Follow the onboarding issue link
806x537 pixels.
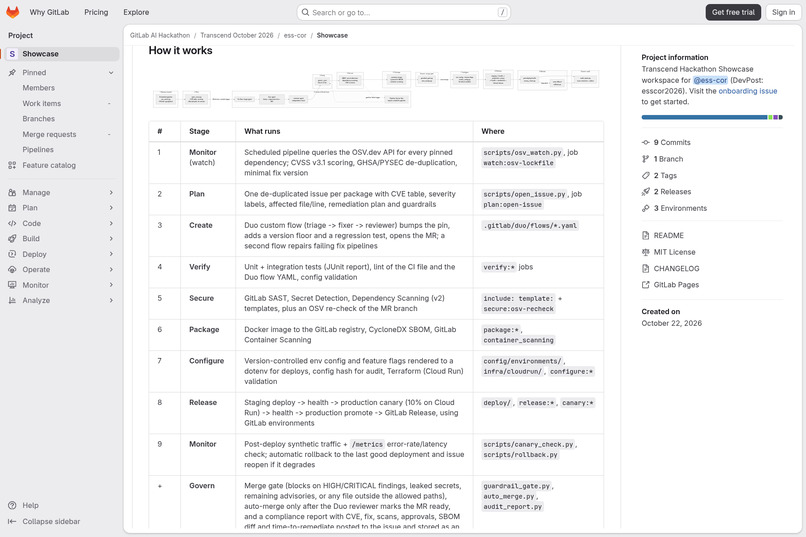(747, 91)
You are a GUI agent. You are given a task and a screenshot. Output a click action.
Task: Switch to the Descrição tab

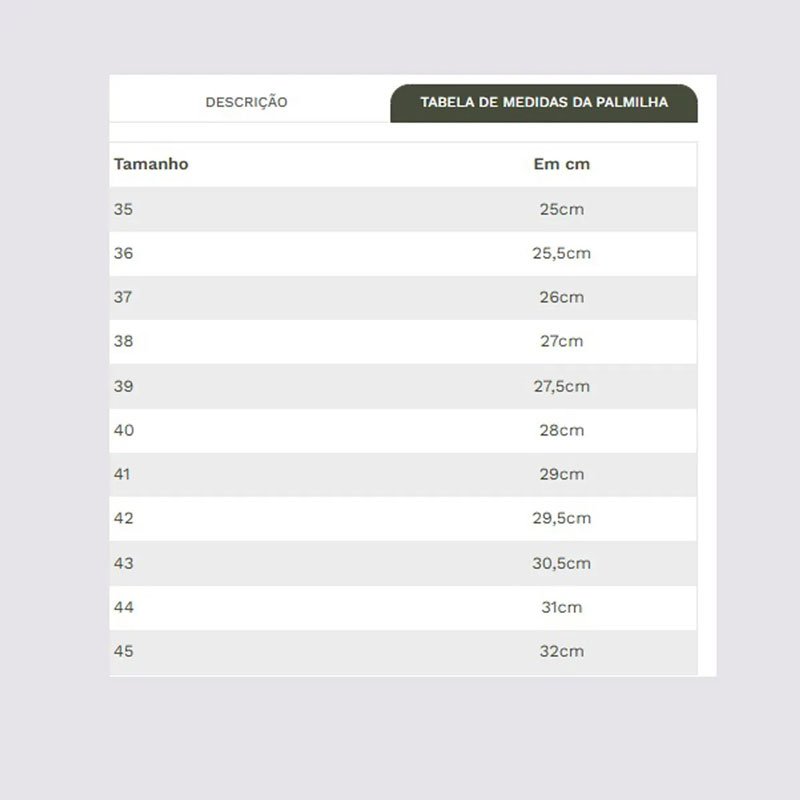246,102
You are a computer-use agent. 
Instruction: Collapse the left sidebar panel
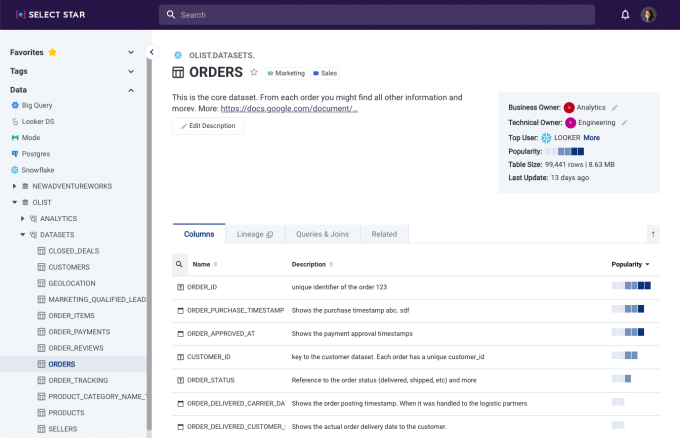point(151,52)

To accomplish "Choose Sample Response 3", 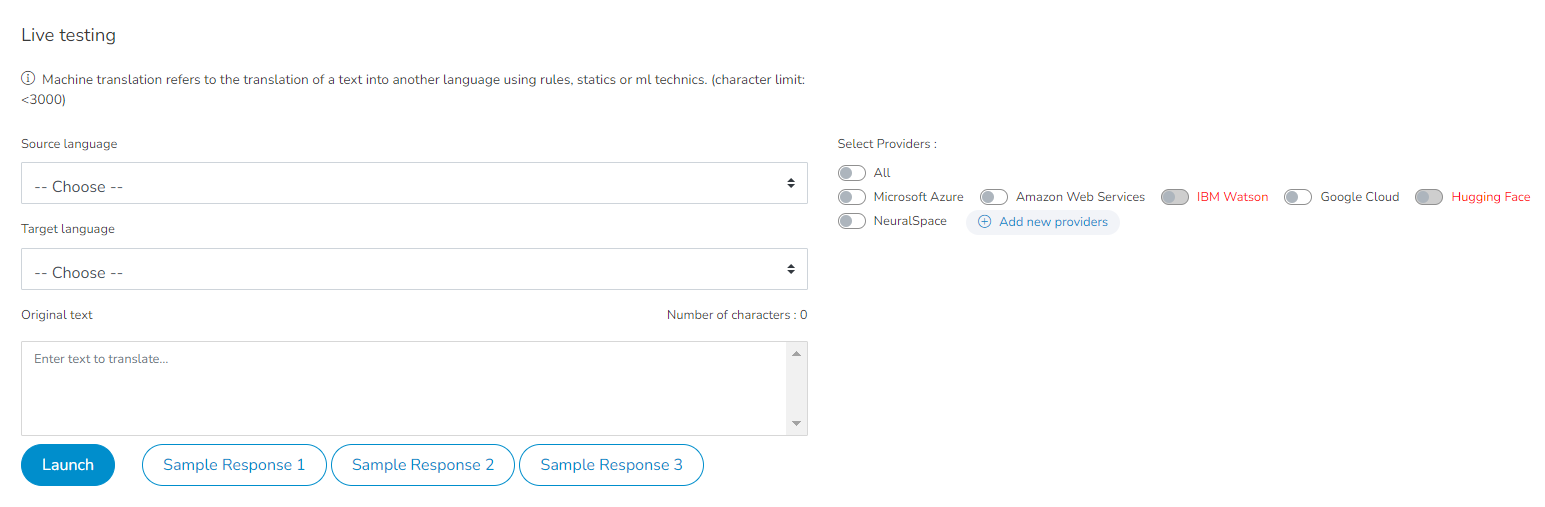I will 611,465.

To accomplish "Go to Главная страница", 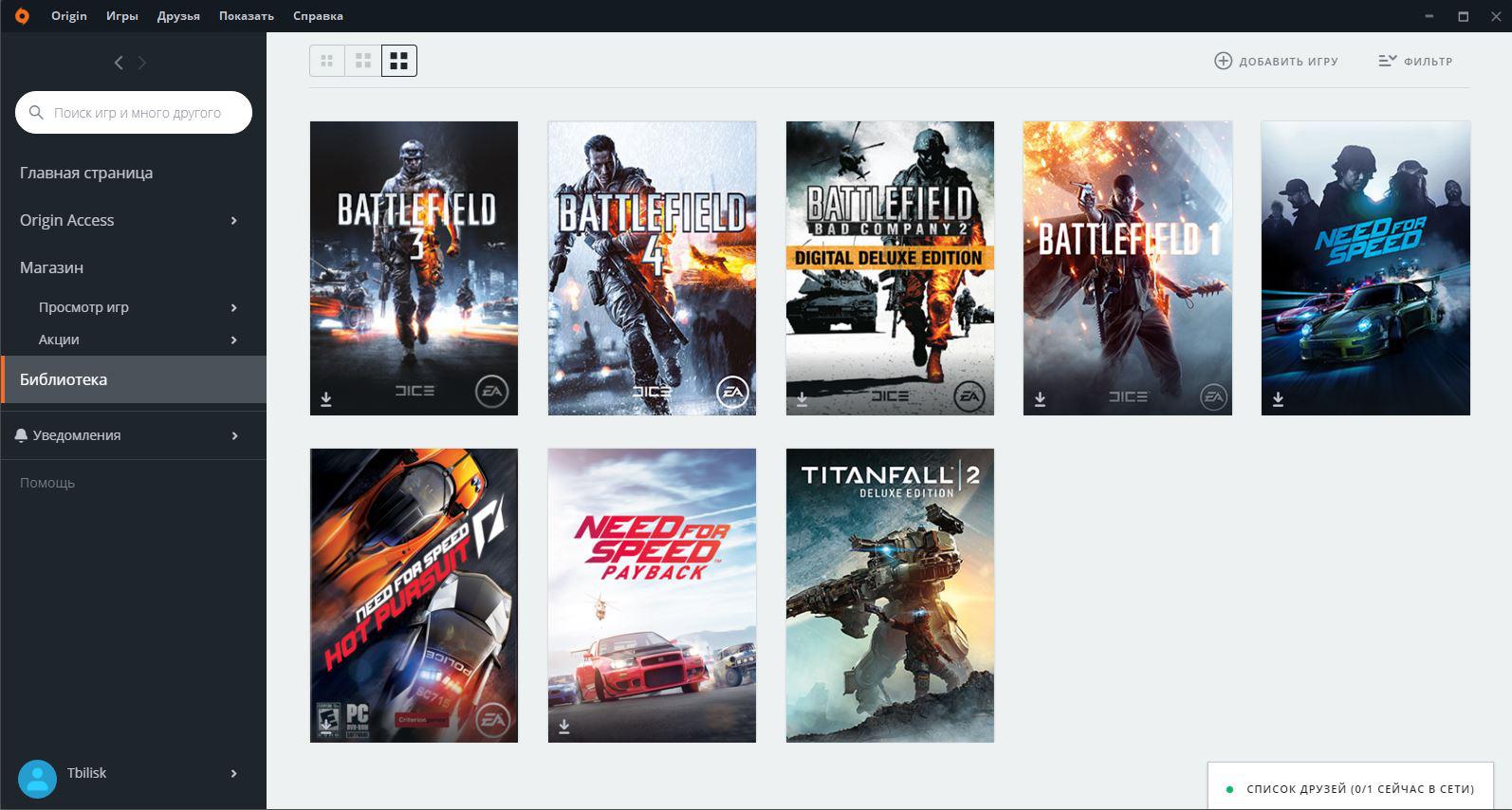I will 86,173.
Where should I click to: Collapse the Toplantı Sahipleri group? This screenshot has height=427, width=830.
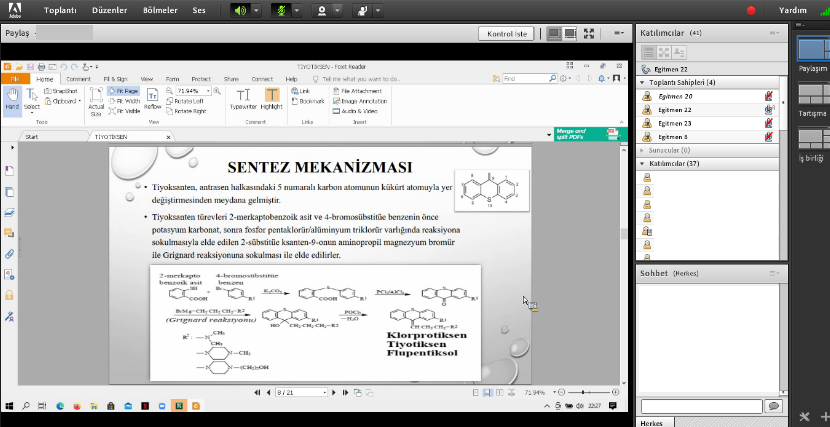[x=642, y=82]
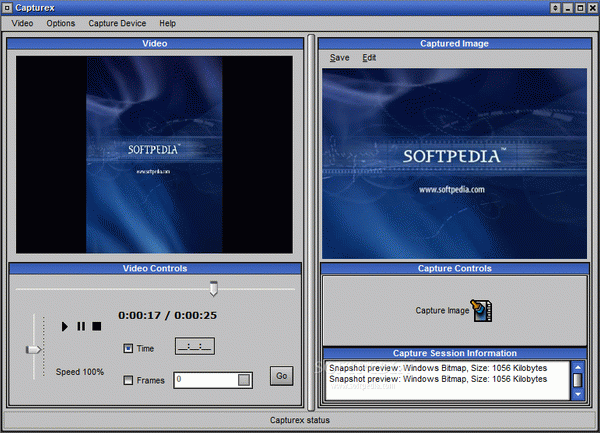600x433 pixels.
Task: Click the small square button in Frames field
Action: pos(244,380)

> [WHAT THE EXERCISE ASKS] Look over the entries for "agent", then copy every line that includes that string.

> [RESULT OF THE TASK]
You are a GUI agent. You are given a task and a screenshot. Output a click action.
You are a computer-use agent. 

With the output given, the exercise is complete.